Arin menatap mobil Rafa menghilang dari pandangannya. Arin melangkahkan kakinya menuju gedung apartemen. Arin menghentikan langkahnya, Tubuhnya kaku, keringat dingin membasahi pelipisnya.

"Mama".

Friska melangkahkan kakinya mendekati Arin, di tatapnya penuh kebencian. Arin hanya diam ketika Friska mendaratkan tanganya dipipi kirinya. Rasa sakit itu tidak seberapa, tapi rasa sakit itu begitu mendalam, menatap wajah murka Friska. Air mata Arin jatuh dengan sendirinya.

"Ternyata kamu penyebab semua ini".

Arin hanya diam, ia mengusap air matanya dengan jemarinya.

"Mama tidak menyangka kamu berhubungan dengan laki-laki itu".

Arin menatap wajah Friska, "Maaf" ucap Arin pelan.

"Kamu tahu dia kan! dia adalah laki-laki yang mematahkan hati Dea. Mama tidak menyangka kamu melakukan ini terhadap kakak kamu sendiri, dimana letak hati kamu sebenarnya".

Arin hanya diam, Friska benar-benar murka kepadanya, terlihat dari wajah itu penuh emosi. Arin kembali menangis.
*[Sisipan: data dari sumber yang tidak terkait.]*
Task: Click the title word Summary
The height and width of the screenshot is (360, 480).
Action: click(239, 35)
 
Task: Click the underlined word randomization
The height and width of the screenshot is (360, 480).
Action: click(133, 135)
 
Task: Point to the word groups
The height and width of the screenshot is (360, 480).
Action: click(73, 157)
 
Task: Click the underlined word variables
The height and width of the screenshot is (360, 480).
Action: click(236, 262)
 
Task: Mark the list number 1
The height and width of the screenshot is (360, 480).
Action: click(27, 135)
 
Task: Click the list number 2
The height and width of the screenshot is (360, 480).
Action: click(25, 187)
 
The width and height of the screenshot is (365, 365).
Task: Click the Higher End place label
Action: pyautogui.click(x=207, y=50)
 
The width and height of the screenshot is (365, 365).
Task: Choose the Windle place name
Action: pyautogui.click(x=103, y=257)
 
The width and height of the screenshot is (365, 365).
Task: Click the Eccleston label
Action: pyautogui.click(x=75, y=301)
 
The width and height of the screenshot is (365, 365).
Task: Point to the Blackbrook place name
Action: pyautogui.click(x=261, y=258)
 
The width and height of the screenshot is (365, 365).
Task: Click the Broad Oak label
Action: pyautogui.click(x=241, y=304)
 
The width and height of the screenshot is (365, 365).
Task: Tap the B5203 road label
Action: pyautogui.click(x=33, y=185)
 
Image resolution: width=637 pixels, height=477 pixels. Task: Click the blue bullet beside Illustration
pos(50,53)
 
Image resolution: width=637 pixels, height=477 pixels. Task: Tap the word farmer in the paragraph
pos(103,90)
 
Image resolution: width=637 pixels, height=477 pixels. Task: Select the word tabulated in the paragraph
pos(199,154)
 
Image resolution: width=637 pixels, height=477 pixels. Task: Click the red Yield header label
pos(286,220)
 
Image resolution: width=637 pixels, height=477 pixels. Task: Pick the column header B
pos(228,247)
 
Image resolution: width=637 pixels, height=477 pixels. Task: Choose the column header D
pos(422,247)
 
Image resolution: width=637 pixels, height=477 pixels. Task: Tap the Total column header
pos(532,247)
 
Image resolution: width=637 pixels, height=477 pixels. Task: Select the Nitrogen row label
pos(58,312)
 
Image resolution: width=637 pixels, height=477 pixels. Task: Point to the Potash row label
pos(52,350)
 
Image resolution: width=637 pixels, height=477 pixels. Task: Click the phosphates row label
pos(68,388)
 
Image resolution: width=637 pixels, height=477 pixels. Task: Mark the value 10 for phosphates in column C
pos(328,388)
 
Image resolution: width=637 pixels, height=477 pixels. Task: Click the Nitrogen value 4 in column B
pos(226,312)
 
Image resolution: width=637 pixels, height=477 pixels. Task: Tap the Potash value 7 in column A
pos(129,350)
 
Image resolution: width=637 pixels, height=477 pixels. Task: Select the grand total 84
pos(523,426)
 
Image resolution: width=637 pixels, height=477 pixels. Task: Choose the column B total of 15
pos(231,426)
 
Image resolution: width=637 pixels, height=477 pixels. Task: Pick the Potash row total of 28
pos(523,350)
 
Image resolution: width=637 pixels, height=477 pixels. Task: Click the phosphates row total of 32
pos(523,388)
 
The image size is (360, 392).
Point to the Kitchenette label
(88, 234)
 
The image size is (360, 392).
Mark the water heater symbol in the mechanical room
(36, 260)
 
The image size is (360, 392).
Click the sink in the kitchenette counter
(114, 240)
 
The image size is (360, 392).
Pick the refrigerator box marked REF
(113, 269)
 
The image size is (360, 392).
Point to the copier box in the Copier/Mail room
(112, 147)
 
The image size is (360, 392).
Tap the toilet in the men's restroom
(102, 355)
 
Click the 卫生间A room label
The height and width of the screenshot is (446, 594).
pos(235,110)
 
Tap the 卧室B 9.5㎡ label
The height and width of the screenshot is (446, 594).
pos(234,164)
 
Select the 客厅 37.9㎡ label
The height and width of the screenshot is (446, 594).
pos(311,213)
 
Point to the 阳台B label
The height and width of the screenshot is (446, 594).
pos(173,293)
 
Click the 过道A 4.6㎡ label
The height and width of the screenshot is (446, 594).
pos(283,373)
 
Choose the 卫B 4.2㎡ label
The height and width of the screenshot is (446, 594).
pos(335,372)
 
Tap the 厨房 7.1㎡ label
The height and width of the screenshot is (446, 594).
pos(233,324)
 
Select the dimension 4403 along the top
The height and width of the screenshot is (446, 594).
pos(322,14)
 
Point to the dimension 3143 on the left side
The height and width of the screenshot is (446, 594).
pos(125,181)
"Sekarang, kamu jangan pernah berhubungan dengan laki-laki itu".

"Iya" ucap Arin.

Arin lalu melangkahkan kakinya menuju gedung apartemen. Tanpa menoleh kebelakang, ia tidak bisa lagi menjelaskan kepada sang mama.

Arin menunduk menahan tangis. Semua terjadi begitu saja. Oh Tuhan, ia telah menyakiti hati mamanya. Friska adalah satu-satunya orang yang menyayanginya, tempat ia mengadu dan sekarang mama membencinya. Arin dengan cepat mengusap air matanya.

******

Arin diam menahan tangis, dan disini duduk bersama Friska. Sedangkan Dea sudah pergi dari tadi bersama Raka. Arin menompang bantal sofa, disisi pahanya. Arin menatap Friska, dan Friska membalas tatapannya.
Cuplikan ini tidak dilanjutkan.